An interesting study attempting to see what schedule of weight training and aerobics was optimal. The basic finding of this study is, doing aerobics and strength on alternate days was most effective as it was most recovery time between them if one is doing a concurrent program which calls for both. That is, if you're regularly training both aerobic and anaerobic systems and trying to make improvements in both, it's best to do them on alternate days vs together or same day. That's how I have always approached it personally. There's many a variable one can throw into these findings that could alter the recs, but it's the first study I'm aware of that's attempted to answer the Q/issue of people doing exercise of "contradictory qualities" together.
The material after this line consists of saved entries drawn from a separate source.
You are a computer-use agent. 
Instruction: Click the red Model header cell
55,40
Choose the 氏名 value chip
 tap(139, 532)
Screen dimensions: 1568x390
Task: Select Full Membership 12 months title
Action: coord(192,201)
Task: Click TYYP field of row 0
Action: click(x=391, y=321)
More people are interested in being a well balanced in their fitness levels, vs just being strong in the gym or able to run marathons, so this is timely study:
J Strength Cond Res. 2014 Dec 24.
The specific training effects of concurrent aerobic and strength exercises depends on recovery duration.
Abstract
This study aimed to determine whether the duration (0h, 6h or 24h) of recovery between strength and aerobic sequences influences the responses to a concurrent training program. Fifty-eight amateur rugby players were randomly assigned to either control (CONT), concurrent training (C-0h, C-6h or C-24h) or strength training (STR) groups during a 7-week training period.
Two sessions of each quality were proposed each week with strength always performed before aerobic training. Neuromuscular and aerobic measurements were performed before and immediately after the overall training period. Data were assessed for practical significance using magnitude-based inference.
Gains in maximal strength for bench press and half squat were lower in C-0h compared to C-6h, C-24h and STR. The maximal voluntary contraction (MVC) during isokinetic knee extension at 60°·s was likely higher for C-24h compared with C-0h. Changes in MVC at 180°·s was likely higher in C-24h and STR than in C-0h and C-6h. Training-induced gains in isometric MVC for C-0h, C-6h, C-24h and STR were unclear. VO2peak increased in C-0h, C-6h and C-24h. Training-induced changes in VO2peak were higher in C-24h than in C-0h and C-6h.
Our study emphasized that the interference on strength development depends on the recovery delay between the two sequences. Daily training without a recovery period between sessions (C-0h) and, to a lesser extent, training twice a day (C-6h), is not optimal for neuromuscular and aerobic improvements.
Fitness coaches should avoid scheduling two contradictory qualities, with less than 6-hours recovery between them to obtain full adaptative responses to concurrent training.